If you want to know how thw designers of Google were thinking (a few years ago) check The Anatomy of a Large-Scale Hypertextual Web Search Engine [www7.scu.edu.au].
Bret's detailed analysis appears to apply more to those SEO tasks related to selling from one's own site rather than the task of optimizing a client's site. Thus, he emphasizes the lengthy process of building content and optimizing for a broad range of keywords.
I am usually involved in the opposite: having a relatively short window in which to demonstrate results, and focusing on one or a small handful of keywords.
What I'm looking for in the forum is more specific advice on the "relevance" factor in respect to Google SERPS. That is, I'm working from the (correct?) assumption that incoming links from "relevant" sites/pages have more weight than links from "irrelevant" sites/pages. I'm not talking PR here, by the way.

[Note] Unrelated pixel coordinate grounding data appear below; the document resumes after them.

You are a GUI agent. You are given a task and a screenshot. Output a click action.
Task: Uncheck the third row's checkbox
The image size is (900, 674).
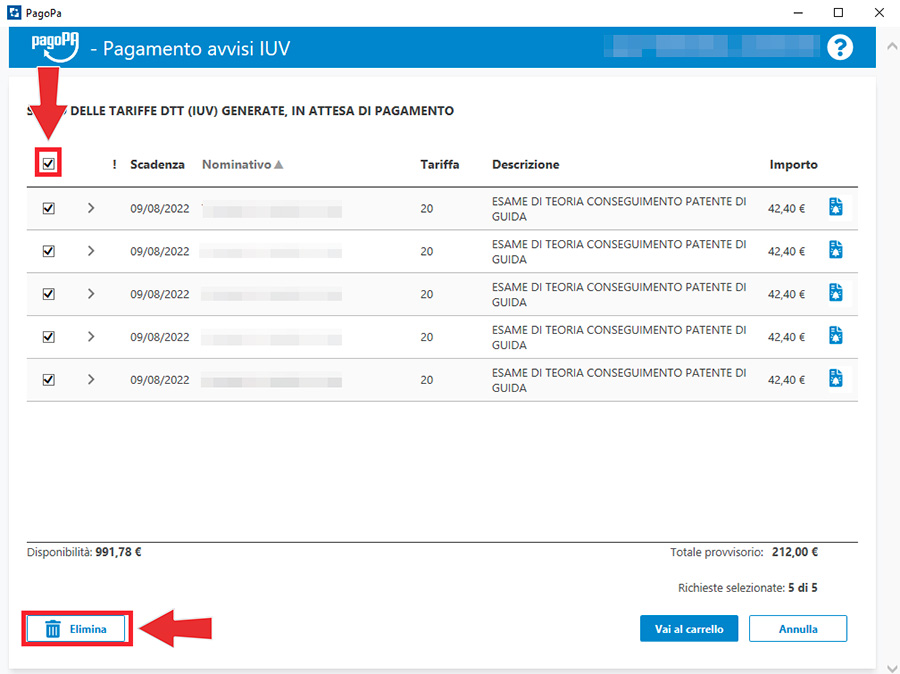pos(48,294)
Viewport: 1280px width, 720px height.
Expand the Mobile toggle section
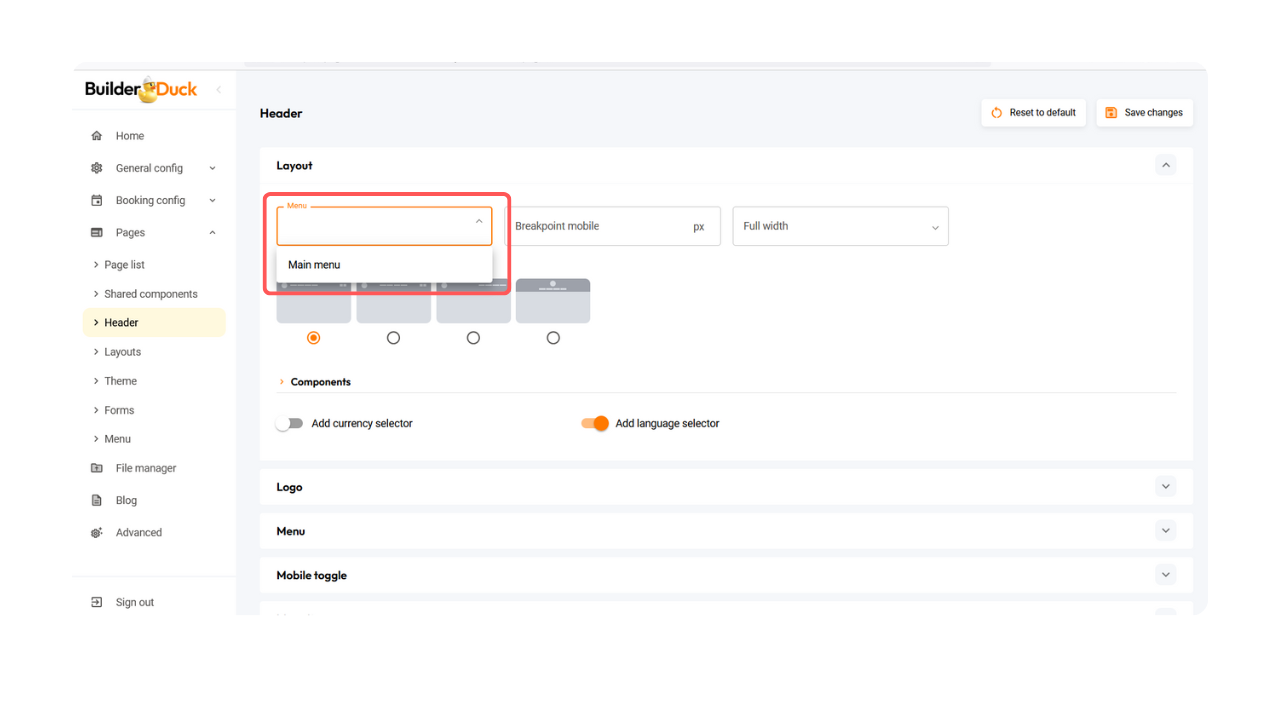[1165, 575]
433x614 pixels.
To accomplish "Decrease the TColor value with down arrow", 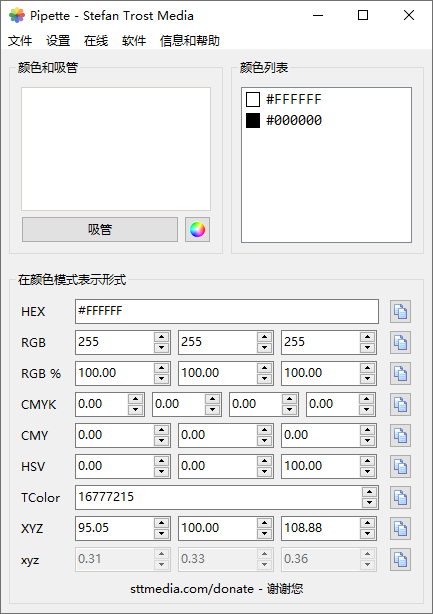I will (370, 503).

That raises some questions: 1) am I right about the relevance factor? 2) How is relevance calculated by Google -- considering each of these elements: keyword, link text, originating page, originating website, theme of those sites that link to the originating website?
I hope this makes a lick of sense.
There are at least a couple of algorithmic approaches that Google might take when (or may be I should say if) they decide to factor in relevance:
1. The "recent" Google patent: [webmasterworld.com...]

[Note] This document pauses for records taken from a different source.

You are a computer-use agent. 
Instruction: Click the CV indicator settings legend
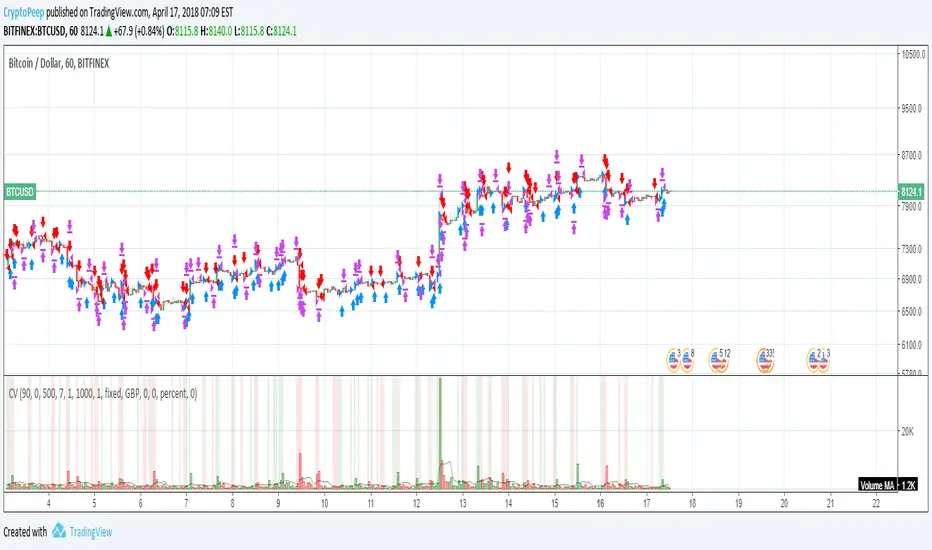(x=103, y=393)
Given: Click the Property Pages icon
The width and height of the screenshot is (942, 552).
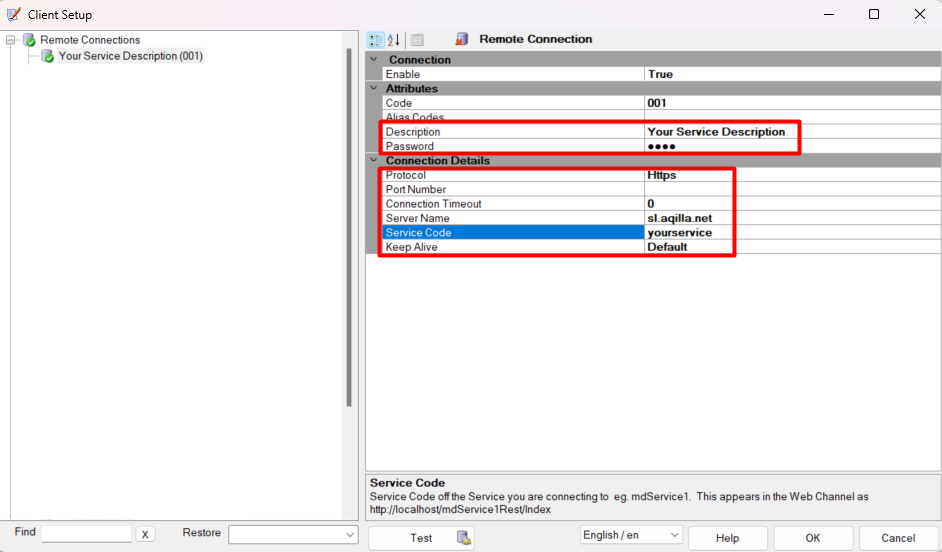Looking at the screenshot, I should (x=417, y=40).
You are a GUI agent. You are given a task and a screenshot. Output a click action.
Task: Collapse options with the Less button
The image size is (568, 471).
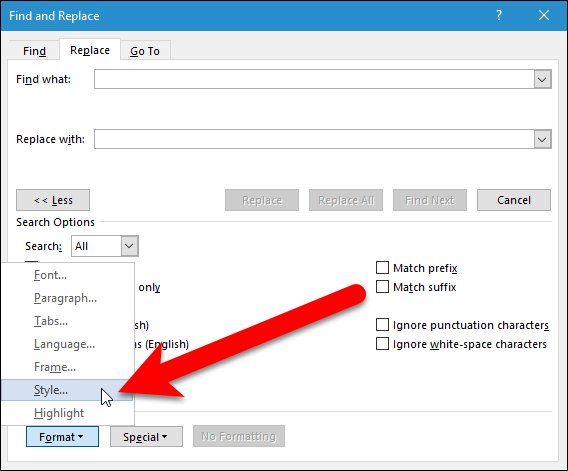click(x=53, y=200)
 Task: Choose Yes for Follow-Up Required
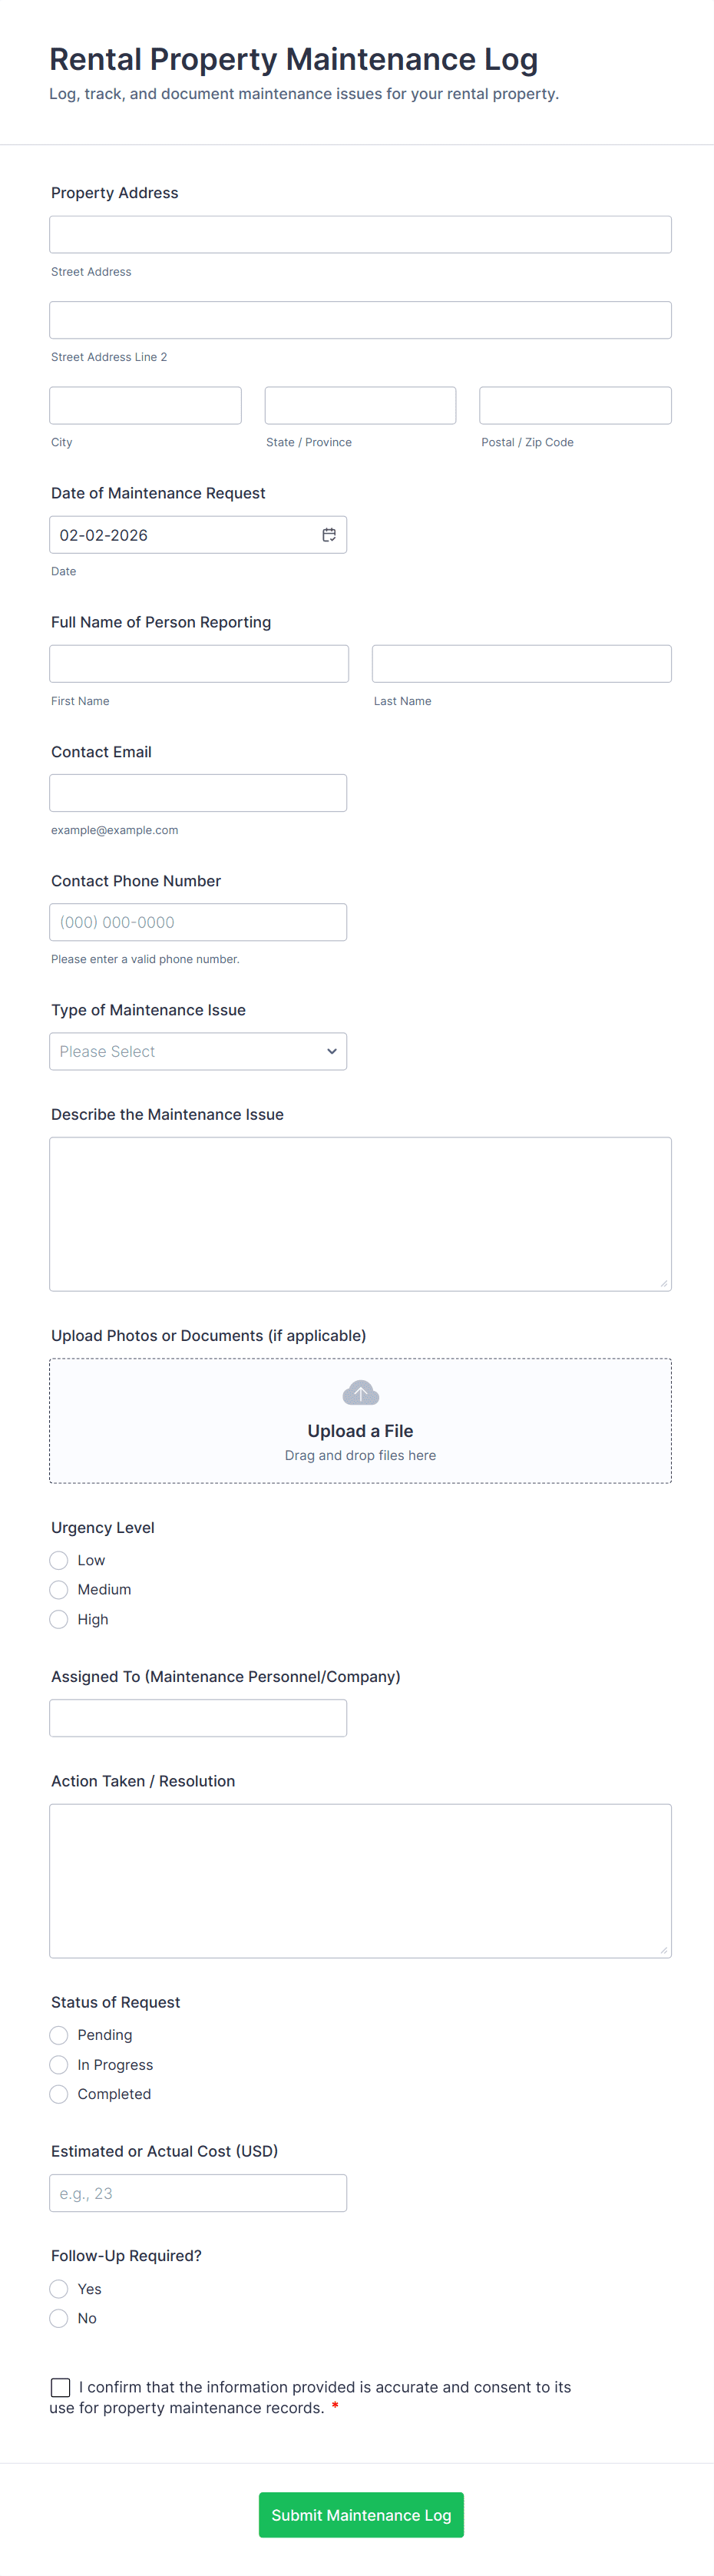coord(59,2289)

2. Topic sensitive pagerank: [webmasterworld.com...]
As far as I can tell, what these approaches do is increase the weight given to relevant links while still giving some weight to others.

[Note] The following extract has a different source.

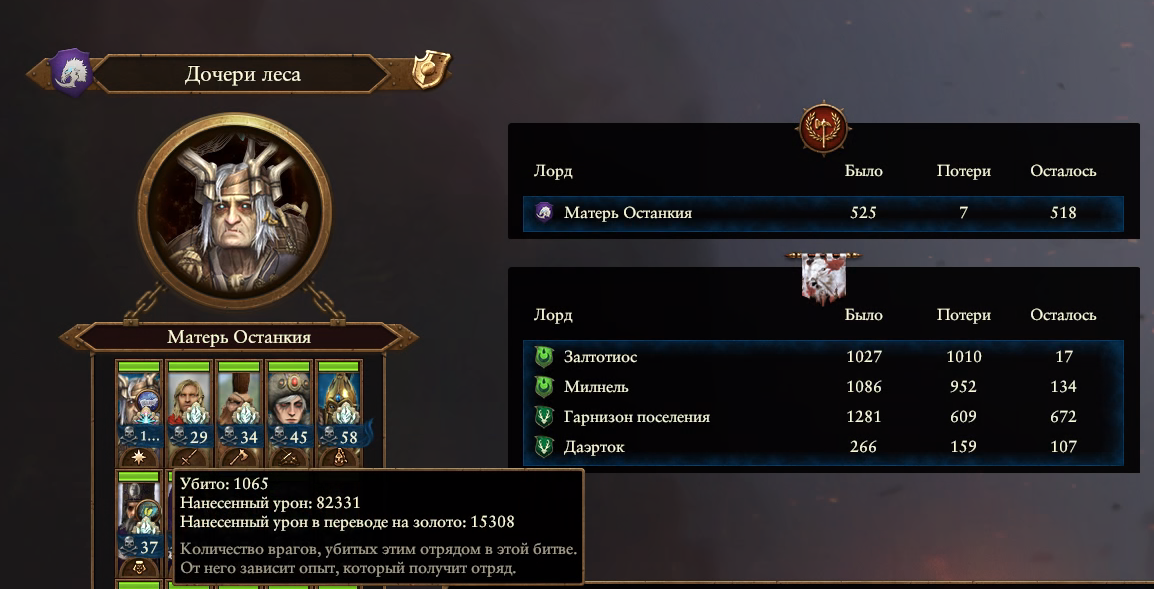1154x589 pixels.
Task: Select Матерь Останкия row in victor table
Action: tap(823, 214)
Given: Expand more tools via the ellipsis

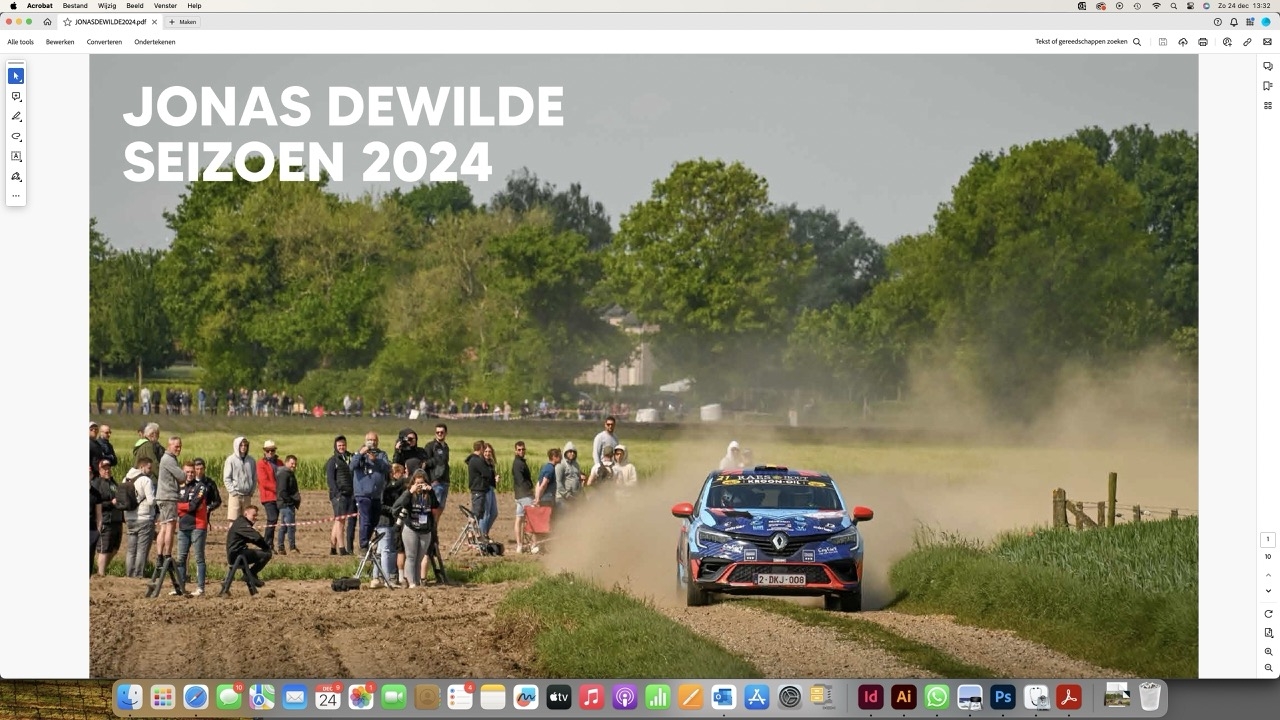Looking at the screenshot, I should [16, 196].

"Important, high-quality sites receive a higher PageRank, which Google remembers each time it conducts a search. Of course, important pages mean nothing to you if they don't match your query. So, Google combines PageRank with sophisticated text-matching techniques to find pages that are both important and relevant to your search. Google goes far beyond the number of times a term appears on a page and examines all aspects of the page's content (and the content of the pages linking to it) to determine if it's a good match for your query."
This strikes me as saying explicitly that Google is looking for a "theme", even if that is only location of a given keyword, or synonyms of that keyword, in the title, description, body text, alt-tags, link text, etc. of the pages it indexes.
My question to the group: does anyone have any specific notions as to what Google looks at, how it might prioritize the various elements of the pages, or any insight into this at all?
This would suggest that Google's criteria for "similar pages" is, in priority order, 1) Common inbound link, 2) Common keyword, and 3)(speculative) NO reciprocal link.
I'm leaving that last one as speculative--in could be quite the opposite for other sites. The rationale for NO reciprocal link might be to defeat the interlocking of your own sites, or the usual SEO link swap. I would doubt this based on some very solid results I've been getting with link swapping -- but that could be based on PR, not "relevance."
Now, if this can be interpreted as an algo for "relevance", Google is saying "a link to your page gets rated higher for relevance if its page-of-origin has common inbound links and at least one common keyword somewhere on the page. And maybe a few points for NOT having a reciprocal link?
This is, of course, exactly what Google says in the text I quoted earlier -- have I just rediscovered that the wheel is round?